Arundhati Roy’s second novel out of Man Booker Prize 2017 race
The shortlist includes Paul Auster’s ‘4321’, Emily Fridlund’s ‘History of Wolves’ and Mohsin Hamid’s ‘Exit West’ among others.
Author Arundhati Roy’s The Ministry of Utmost Happiness has not made it to the shortlist of the Man Booker Prize 2017. The shortlist of six novels was announced on Wednesday.
The shortlist includes Paul Auster’s 4321, Emily Fridlund’s History of Wolves, Mohsin Hamid’s Exit West, Elmet by Fiona Mozley, Lincoln in the Bardo by George Saunders and Ali Smith’s Autumn. American author Colson Whitehead, whose nominated book The Underground Railroad won the 2017 Pulitzer Prize, did not make the cut either.

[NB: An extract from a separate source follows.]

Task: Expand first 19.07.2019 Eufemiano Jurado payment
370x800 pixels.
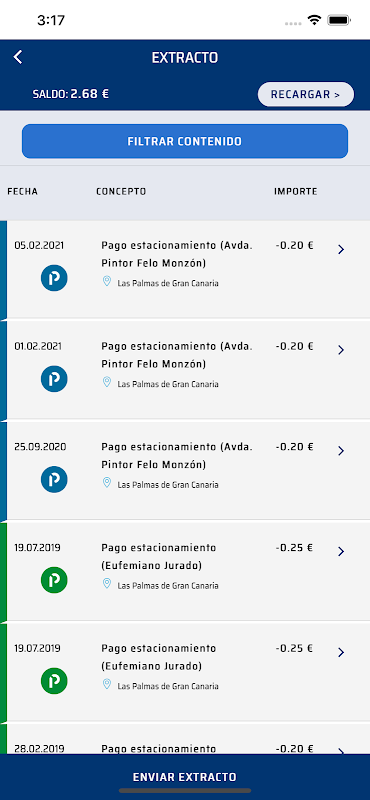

The shortlist was whittled down from a longlist of 13 books. The six shortlisted authors each will receive £2,500 (approximately Rs 2 lakh) and a specially bound edition of their book.
Roy’s novel is about an Indian transgender woman, and has episodes from modern Indian history such as the 2002 Godhra train burning incident and the Kashmir unrest. It was published 20 years after her debut novel The God of Small Things, for which she had won the Man Booker Prize in 1997.
The competition is judged by Baroness Lola Young (Chair), Lila Azam Zanganeh, Sarah Hall, Tom Phillips and Colin Thubron. The winner of the 2017 Man Booker Prize will be announced on October 17 in London.